Your answer should be a single number: how many lines of the material below contain "computer".

+ + + + + + +

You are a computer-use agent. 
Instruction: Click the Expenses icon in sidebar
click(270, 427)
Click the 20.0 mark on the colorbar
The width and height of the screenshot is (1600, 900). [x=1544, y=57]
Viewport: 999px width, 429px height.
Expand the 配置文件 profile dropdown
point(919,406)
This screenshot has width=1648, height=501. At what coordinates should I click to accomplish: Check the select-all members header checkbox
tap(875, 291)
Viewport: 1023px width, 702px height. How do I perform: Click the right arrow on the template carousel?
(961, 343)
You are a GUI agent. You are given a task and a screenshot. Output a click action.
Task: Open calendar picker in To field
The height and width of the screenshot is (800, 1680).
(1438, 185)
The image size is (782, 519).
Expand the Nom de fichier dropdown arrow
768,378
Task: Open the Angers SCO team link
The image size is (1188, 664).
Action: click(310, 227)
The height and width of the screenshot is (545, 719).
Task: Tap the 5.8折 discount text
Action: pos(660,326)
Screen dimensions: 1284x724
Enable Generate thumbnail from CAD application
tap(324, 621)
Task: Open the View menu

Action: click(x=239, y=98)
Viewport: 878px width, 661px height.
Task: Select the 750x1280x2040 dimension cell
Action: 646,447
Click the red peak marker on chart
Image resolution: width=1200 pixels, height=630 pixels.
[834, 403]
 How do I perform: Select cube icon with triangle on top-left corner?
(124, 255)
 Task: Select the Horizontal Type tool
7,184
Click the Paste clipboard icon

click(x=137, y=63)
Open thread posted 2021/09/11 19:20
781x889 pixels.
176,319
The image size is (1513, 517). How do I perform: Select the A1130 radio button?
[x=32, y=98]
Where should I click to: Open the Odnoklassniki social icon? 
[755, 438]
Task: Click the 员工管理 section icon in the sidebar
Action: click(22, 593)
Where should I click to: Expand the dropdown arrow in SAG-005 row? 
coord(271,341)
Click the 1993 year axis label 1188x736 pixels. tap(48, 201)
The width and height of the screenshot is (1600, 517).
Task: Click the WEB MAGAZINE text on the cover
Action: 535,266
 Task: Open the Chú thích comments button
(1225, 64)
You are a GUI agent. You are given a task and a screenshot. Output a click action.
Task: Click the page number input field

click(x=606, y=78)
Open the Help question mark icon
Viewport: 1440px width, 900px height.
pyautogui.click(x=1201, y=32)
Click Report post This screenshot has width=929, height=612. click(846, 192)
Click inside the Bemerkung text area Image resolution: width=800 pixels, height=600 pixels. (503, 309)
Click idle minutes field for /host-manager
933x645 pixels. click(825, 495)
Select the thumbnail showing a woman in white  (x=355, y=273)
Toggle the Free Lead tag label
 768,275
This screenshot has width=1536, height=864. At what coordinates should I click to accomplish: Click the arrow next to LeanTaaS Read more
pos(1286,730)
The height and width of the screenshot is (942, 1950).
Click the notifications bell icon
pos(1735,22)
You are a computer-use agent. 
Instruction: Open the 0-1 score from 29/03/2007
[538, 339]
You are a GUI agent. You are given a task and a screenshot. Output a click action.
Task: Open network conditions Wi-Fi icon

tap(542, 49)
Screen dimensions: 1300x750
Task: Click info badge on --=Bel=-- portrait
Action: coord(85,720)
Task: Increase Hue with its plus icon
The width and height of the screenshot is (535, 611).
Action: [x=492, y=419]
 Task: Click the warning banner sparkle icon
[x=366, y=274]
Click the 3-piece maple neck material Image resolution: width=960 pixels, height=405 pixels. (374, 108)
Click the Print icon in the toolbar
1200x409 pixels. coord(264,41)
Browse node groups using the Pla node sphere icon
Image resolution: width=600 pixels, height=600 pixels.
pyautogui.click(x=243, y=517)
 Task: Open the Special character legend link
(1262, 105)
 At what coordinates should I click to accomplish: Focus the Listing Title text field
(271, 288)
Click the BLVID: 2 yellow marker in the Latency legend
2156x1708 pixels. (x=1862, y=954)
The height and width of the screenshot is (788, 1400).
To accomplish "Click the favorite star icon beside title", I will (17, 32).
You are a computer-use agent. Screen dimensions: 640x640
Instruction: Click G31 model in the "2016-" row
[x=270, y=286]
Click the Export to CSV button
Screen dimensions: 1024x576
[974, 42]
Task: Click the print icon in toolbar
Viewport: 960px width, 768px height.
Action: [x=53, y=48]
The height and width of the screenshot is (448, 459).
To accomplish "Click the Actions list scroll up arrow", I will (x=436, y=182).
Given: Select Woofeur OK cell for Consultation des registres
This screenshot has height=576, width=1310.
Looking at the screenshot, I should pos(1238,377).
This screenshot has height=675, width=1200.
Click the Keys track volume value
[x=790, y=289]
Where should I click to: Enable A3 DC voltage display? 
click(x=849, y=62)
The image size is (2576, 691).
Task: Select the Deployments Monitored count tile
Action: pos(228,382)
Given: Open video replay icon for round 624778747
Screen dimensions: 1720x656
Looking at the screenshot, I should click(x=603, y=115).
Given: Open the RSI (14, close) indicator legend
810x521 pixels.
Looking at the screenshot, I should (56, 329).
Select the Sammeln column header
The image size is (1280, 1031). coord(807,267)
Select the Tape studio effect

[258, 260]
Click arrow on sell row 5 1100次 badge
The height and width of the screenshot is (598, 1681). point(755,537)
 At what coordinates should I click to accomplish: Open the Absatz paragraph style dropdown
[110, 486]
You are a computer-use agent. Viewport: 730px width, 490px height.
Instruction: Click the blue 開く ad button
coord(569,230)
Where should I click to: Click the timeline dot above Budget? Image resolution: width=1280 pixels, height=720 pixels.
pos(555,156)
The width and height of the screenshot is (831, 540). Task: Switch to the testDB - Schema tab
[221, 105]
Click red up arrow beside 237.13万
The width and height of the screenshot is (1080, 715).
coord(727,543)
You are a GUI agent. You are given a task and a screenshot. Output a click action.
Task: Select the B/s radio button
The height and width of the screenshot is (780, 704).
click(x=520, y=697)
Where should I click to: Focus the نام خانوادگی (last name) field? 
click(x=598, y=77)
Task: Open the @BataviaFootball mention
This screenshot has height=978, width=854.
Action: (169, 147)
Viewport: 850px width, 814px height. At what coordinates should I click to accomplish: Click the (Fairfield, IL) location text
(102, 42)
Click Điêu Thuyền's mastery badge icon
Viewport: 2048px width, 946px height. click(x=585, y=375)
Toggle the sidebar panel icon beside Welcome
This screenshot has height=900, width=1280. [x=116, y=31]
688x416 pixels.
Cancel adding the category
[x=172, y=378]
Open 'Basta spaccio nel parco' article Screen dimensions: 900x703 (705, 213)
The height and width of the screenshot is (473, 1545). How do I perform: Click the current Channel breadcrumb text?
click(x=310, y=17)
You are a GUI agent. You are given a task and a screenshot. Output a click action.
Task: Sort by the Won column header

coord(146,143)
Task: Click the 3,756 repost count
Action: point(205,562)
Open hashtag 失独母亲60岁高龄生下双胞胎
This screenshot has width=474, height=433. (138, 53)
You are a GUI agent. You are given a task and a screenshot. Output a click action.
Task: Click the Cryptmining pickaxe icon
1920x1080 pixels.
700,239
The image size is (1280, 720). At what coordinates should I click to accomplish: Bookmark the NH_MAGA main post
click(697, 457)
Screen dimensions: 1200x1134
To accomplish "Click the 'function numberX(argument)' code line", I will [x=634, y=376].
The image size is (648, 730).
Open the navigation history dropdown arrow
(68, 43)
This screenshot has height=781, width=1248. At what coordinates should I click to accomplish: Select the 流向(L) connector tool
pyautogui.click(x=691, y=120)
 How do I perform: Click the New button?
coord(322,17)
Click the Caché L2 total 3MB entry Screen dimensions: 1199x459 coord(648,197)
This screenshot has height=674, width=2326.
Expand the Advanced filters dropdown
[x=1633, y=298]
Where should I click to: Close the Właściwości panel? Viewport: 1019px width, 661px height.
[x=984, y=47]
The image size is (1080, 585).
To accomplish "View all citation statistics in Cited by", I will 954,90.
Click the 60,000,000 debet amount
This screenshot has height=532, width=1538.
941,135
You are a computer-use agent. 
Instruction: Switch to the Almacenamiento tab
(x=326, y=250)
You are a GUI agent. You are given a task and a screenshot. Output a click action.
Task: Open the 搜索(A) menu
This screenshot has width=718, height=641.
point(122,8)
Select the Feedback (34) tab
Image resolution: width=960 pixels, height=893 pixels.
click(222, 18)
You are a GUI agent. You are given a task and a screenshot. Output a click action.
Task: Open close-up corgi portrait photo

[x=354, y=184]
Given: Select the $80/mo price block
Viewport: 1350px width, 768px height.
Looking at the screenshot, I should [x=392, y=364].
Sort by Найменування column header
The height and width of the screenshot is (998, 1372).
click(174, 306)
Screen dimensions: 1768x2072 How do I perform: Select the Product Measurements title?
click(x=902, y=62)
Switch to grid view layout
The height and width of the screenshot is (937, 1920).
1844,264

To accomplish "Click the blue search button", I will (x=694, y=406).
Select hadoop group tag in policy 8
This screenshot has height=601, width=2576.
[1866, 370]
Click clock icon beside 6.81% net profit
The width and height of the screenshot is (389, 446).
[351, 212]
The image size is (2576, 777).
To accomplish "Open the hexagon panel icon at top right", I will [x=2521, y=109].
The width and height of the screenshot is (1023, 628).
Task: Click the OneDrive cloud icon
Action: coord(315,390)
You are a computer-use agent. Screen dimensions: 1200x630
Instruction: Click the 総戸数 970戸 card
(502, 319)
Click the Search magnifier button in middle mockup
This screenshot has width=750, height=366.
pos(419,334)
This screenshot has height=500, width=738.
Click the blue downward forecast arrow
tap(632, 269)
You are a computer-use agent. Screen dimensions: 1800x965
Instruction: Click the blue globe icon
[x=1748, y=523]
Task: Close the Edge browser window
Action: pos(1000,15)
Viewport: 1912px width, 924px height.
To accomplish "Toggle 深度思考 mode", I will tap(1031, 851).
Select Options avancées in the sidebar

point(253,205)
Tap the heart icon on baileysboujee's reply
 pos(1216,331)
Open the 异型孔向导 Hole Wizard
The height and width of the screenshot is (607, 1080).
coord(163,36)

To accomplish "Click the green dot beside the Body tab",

+ + + + + + +

Exercise solution - 7